Es una lástima que una ideología que en un principio parecia poder aportar algo positivo a la realidad social (si bien la filosofía marxista nunca estuvo exenta en la práctica de violencia), haya desembocado en lo que hoy en día es el comunismo. Porque, por mucho que en países occidentales como España, la gente (votantes o no de la izquierda) olvide los múltiples crímenes y privaciones de derechos que sufren los ciudadanos de los países comunistas, estos existen.
Y sin duda son escalofriantes los informes de Amnistía Internacional que vinculo al inicio del artículo. La represión de la libertad de expresión, circulación, libertad religiosa, las discriminaciones a mujeres (esterilizaciones forzadas inclusive), encarcelaciones políticas... y un larguísimo etcétera de crímenes.

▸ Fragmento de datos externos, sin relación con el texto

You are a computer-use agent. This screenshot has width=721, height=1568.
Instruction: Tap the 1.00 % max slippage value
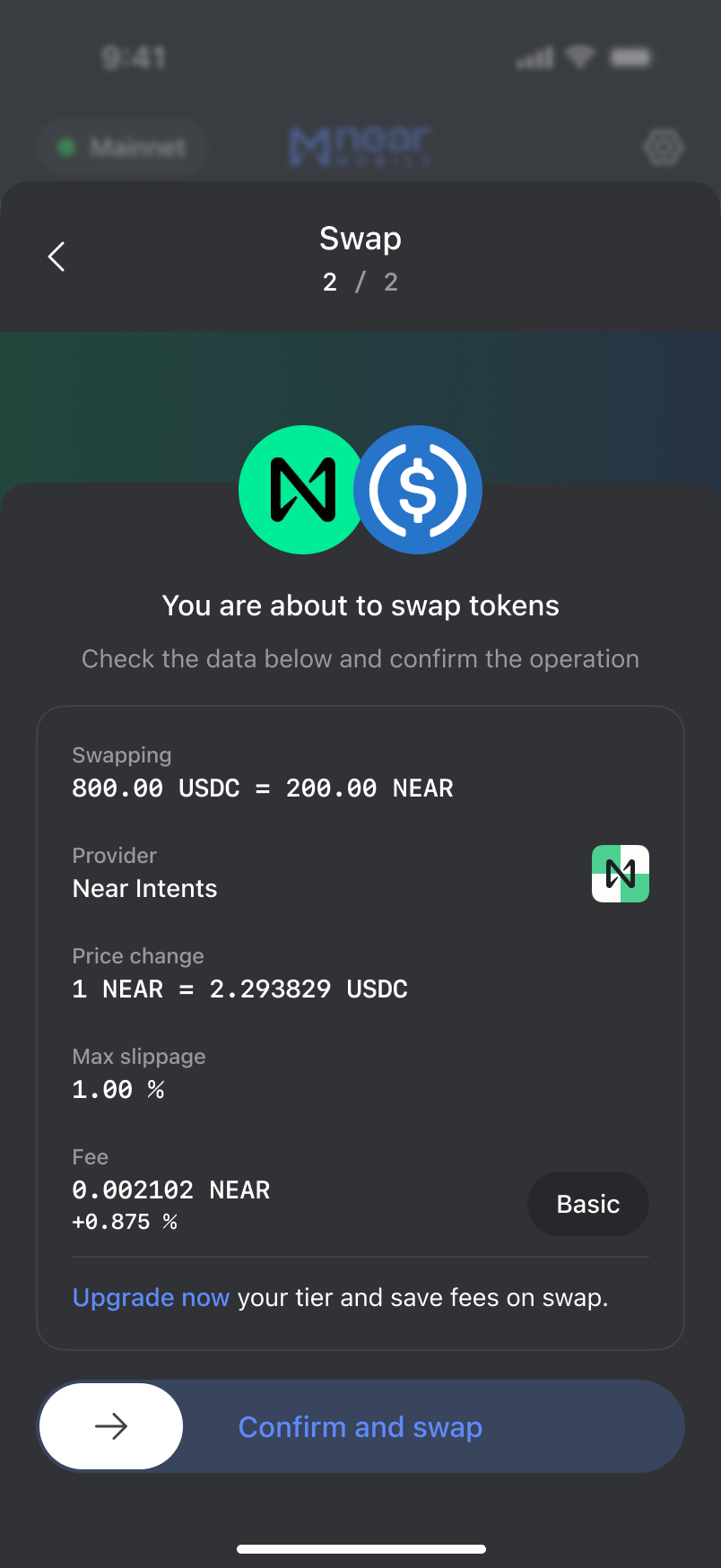[x=118, y=1090]
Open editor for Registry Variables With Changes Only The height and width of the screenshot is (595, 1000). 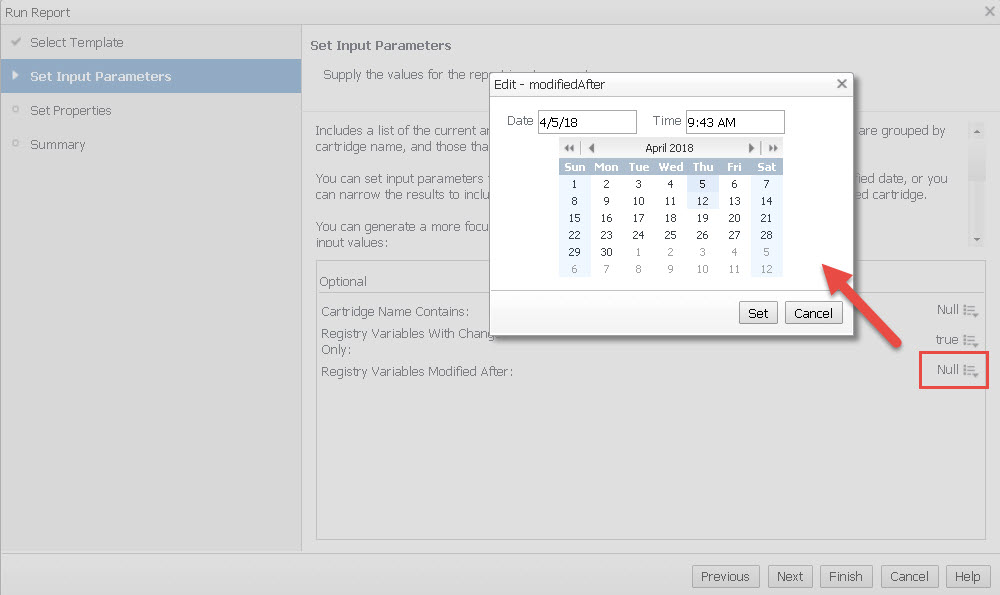[x=969, y=341]
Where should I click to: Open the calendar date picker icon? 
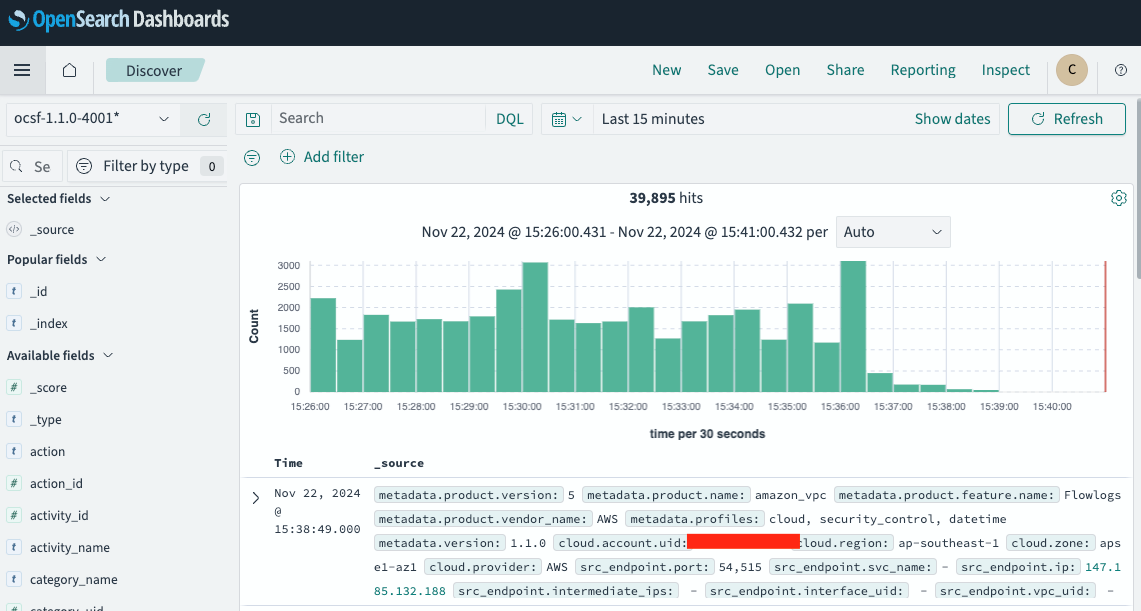(x=563, y=119)
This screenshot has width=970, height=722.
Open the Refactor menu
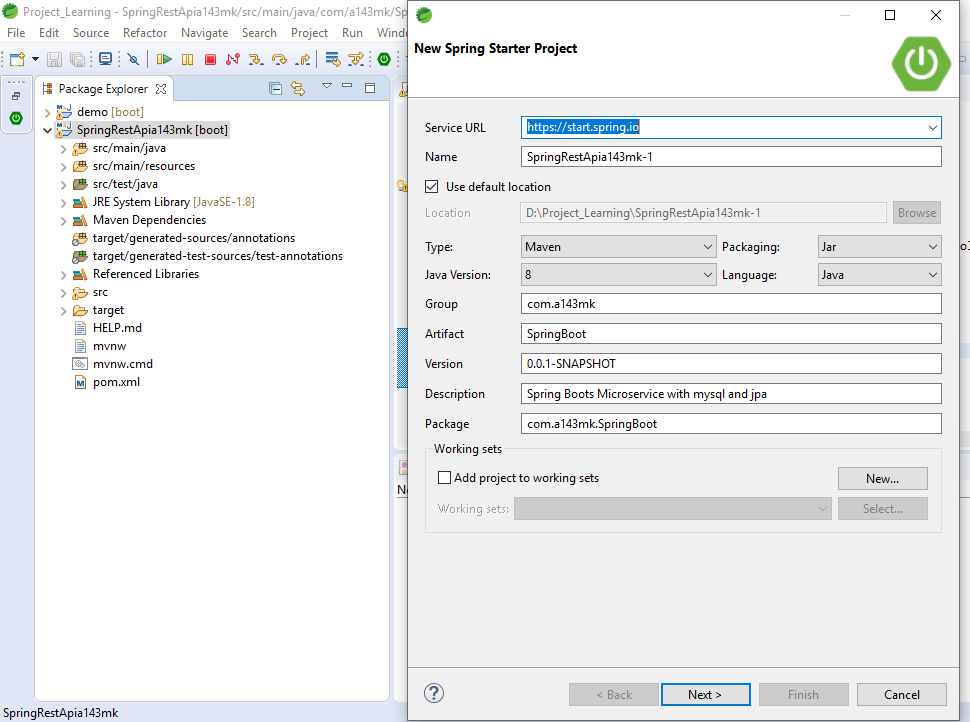tap(144, 32)
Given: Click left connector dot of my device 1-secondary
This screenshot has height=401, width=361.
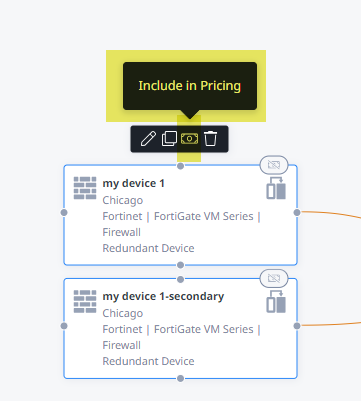Looking at the screenshot, I should (64, 326).
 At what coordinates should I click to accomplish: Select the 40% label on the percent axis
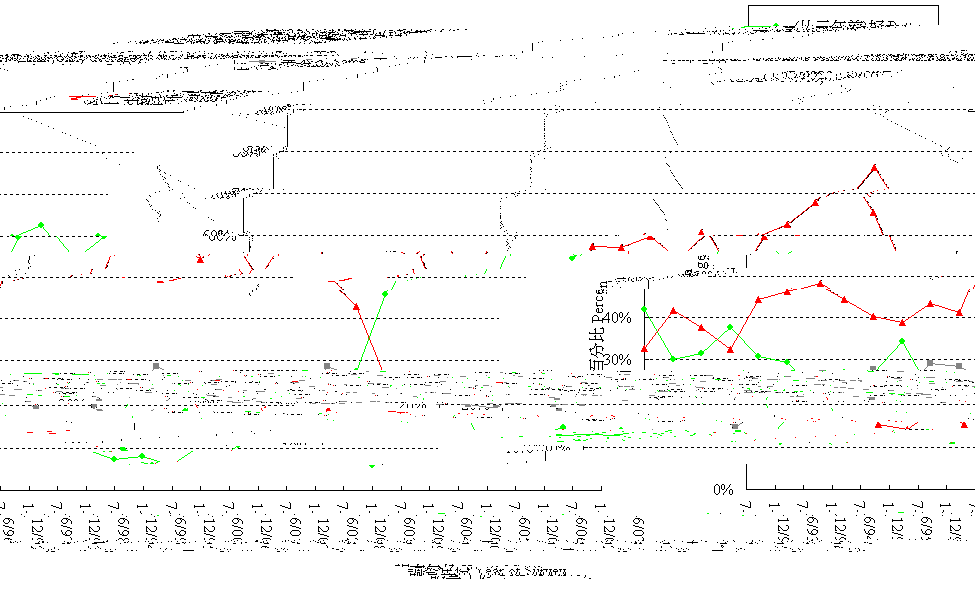pos(616,318)
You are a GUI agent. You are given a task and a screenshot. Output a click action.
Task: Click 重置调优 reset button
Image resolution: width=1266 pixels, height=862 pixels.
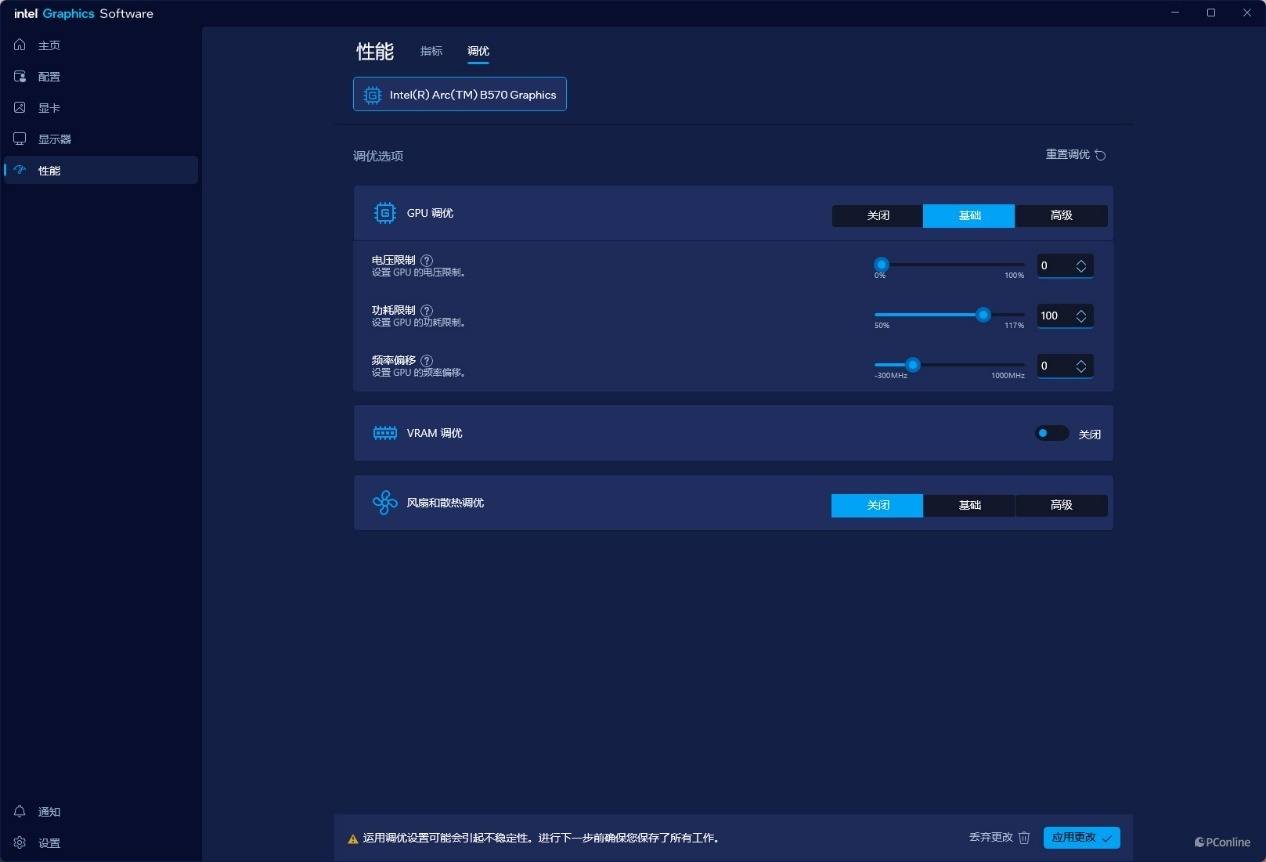tap(1075, 155)
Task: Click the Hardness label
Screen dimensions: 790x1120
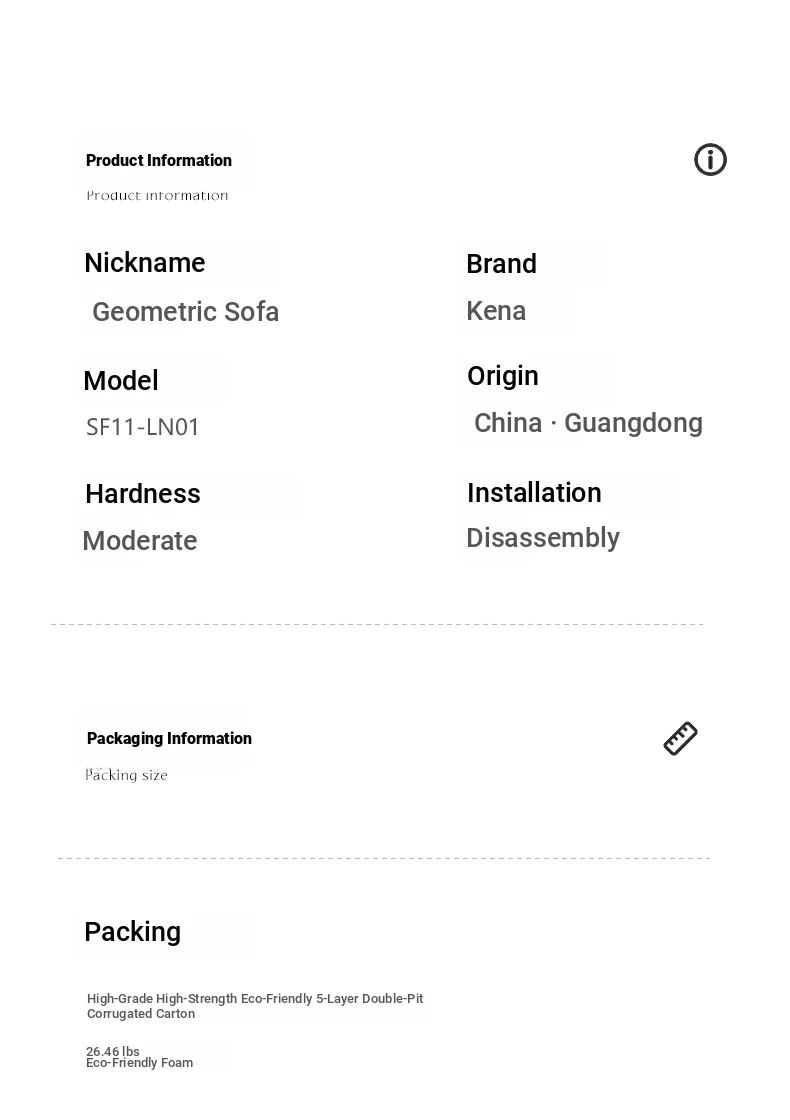Action: coord(143,494)
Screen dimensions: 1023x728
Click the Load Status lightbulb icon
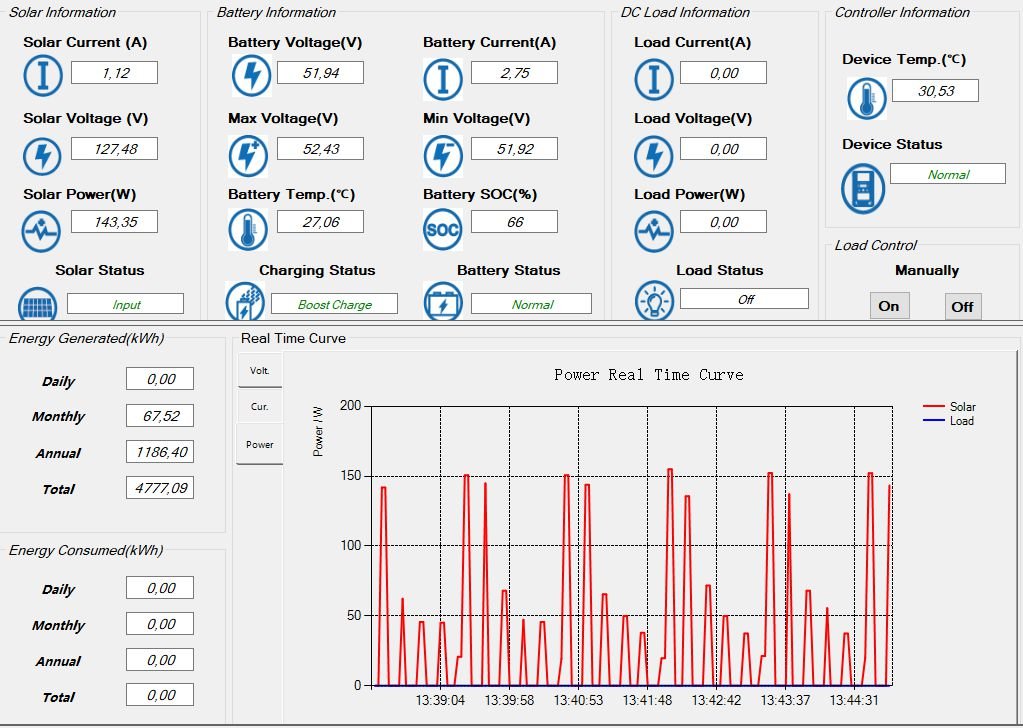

Si el comunismo occidental fuera serio, estaríamos viendo cada año manifestaciones contra esos regímenes violentos y asesinos, para que quedara patente su condena a la sangrienta realidad del comunismo. Pero no, es más "correcto" criticar los viajes del Papa (con movimientos apóstatas, incluso), que condenar la represión comunista.
Y claro, aunque es cierto que en la guerra de Irak hay demasiadas víctimas, y es algo denunciable, no lo es menos la escalofriante cifra de cien millones de muertes que recae sobre el comunismo. Por eso no comprendo que los políticos de izquierdas occidentales olviden estas cifras y con un repugnante oportunismo, cierren los ojos y critiquen sólo lo que electoralmente les conviene.